WORK REQUIRED: From the entries that follow, reproduce exactly and only the lines from the line with "This screenshot has width=1600, height=900." to the line with "is (600, 600).", endpoints included.

RECORDS:
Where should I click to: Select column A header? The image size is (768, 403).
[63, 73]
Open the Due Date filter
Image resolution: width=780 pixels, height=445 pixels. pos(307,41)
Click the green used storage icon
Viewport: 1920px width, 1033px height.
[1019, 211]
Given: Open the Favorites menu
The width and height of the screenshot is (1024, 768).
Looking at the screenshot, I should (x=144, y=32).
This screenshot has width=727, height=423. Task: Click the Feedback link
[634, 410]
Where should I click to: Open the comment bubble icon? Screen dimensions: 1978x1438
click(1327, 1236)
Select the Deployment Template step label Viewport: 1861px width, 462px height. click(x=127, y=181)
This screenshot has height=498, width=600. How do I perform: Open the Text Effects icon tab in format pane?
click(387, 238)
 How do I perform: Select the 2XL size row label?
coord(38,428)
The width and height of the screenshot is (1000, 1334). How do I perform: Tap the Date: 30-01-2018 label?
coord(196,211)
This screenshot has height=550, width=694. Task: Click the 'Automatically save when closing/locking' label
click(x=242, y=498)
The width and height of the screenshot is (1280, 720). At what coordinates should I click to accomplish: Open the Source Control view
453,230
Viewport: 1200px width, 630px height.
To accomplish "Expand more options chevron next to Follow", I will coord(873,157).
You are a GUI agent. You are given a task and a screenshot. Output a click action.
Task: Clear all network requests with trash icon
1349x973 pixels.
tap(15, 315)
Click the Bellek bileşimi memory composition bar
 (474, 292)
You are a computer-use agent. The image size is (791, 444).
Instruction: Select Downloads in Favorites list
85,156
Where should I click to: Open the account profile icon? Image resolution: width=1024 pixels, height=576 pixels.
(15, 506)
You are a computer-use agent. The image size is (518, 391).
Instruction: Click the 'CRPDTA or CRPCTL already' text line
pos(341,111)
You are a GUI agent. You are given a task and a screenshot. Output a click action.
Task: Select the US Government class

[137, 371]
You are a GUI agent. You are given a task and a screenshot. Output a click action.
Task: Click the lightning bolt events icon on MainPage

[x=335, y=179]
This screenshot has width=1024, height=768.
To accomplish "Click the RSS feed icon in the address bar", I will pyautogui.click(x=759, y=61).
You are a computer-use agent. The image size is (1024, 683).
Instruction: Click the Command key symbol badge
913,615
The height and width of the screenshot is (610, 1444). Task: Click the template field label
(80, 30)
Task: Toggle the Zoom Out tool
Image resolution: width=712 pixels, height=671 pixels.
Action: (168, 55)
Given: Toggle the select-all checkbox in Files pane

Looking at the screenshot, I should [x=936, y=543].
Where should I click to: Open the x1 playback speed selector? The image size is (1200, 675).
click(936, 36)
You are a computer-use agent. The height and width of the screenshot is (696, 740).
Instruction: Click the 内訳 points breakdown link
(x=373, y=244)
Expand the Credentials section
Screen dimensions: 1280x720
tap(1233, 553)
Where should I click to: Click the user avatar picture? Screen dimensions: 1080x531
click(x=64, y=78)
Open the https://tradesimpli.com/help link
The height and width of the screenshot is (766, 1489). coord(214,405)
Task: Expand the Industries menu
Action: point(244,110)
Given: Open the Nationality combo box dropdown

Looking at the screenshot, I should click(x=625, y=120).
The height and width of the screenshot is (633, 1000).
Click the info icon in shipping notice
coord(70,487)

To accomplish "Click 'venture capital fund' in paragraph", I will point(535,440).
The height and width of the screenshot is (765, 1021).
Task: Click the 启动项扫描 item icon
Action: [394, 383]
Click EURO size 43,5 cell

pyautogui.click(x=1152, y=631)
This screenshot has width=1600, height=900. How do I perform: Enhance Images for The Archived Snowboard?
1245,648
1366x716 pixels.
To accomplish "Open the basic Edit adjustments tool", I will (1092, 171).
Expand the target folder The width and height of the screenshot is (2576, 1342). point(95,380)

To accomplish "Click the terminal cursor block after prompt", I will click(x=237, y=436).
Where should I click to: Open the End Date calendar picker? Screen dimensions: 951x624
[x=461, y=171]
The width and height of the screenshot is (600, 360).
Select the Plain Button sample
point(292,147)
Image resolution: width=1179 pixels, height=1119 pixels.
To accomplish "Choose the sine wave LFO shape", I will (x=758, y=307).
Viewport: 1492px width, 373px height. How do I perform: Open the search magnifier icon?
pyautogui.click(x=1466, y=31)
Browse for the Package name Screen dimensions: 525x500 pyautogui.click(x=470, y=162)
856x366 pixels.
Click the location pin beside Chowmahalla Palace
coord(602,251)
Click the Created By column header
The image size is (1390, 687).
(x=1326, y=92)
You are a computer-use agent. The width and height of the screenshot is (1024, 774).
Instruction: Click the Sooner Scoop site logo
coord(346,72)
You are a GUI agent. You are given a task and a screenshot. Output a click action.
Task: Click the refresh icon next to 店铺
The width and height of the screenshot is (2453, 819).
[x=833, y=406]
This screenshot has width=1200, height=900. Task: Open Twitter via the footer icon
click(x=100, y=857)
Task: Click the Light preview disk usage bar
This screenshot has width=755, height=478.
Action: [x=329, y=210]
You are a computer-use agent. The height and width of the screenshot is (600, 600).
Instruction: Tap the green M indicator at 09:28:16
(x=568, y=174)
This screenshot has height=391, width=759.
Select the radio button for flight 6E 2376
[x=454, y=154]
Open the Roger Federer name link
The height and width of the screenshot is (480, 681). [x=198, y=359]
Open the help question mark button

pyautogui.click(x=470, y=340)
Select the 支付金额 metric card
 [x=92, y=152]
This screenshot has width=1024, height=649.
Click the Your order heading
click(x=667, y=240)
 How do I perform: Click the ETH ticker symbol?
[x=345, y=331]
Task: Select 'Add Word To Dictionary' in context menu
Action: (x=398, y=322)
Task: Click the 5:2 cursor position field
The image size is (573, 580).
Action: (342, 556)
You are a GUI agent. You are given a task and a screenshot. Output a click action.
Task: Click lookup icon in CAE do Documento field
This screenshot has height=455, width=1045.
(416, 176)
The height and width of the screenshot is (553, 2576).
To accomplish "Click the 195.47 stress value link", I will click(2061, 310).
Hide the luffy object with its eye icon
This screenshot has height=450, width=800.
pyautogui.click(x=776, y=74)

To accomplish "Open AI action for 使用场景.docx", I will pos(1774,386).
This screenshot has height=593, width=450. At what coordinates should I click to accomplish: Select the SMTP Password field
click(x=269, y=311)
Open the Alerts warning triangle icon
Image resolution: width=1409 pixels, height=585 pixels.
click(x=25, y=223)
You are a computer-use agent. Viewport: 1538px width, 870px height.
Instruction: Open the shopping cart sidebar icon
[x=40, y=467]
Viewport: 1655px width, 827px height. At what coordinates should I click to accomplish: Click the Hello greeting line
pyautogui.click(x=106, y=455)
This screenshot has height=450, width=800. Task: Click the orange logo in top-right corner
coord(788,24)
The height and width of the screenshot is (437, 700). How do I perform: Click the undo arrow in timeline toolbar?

SOLUTION FOR THIS PROBLEM:
This screenshot has width=1600, height=900. How do I perform: Enhance Images for The Archived Snowboard?
1245,648
1366x716 pixels.
To accomplish "Open the basic Edit adjustments tool", I will (1092, 171).
Expand the target folder The width and height of the screenshot is (2576, 1342). point(95,380)

To accomplish "Click the terminal cursor block after prompt", I will click(x=237, y=436).
Where should I click to: Open the End Date calendar picker? Screen dimensions: 951x624
[x=461, y=171]
The width and height of the screenshot is (600, 360).
Select the Plain Button sample
point(292,147)
Image resolution: width=1179 pixels, height=1119 pixels.
To accomplish "Choose the sine wave LFO shape", I will (x=758, y=307).
Viewport: 1492px width, 373px height. How do I perform: Open the search magnifier icon?
pyautogui.click(x=1466, y=31)
Browse for the Package name Screen dimensions: 525x500 pyautogui.click(x=470, y=162)
856x366 pixels.
Click the location pin beside Chowmahalla Palace
coord(602,251)
Click the Created By column header
The image size is (1390, 687).
(x=1326, y=92)
You are a computer-use agent. The width and height of the screenshot is (1024, 774).
Instruction: Click the Sooner Scoop site logo
coord(346,72)
You are a GUI agent. You are given a task and a screenshot. Output a click action.
Task: Click the refresh icon next to 店铺
The width and height of the screenshot is (2453, 819).
[x=833, y=406]
This screenshot has width=1200, height=900. Task: Open Twitter via the footer icon
click(x=100, y=857)
Task: Click the Light preview disk usage bar
This screenshot has width=755, height=478.
Action: [x=329, y=210]
You are a computer-use agent. The height and width of the screenshot is (600, 600).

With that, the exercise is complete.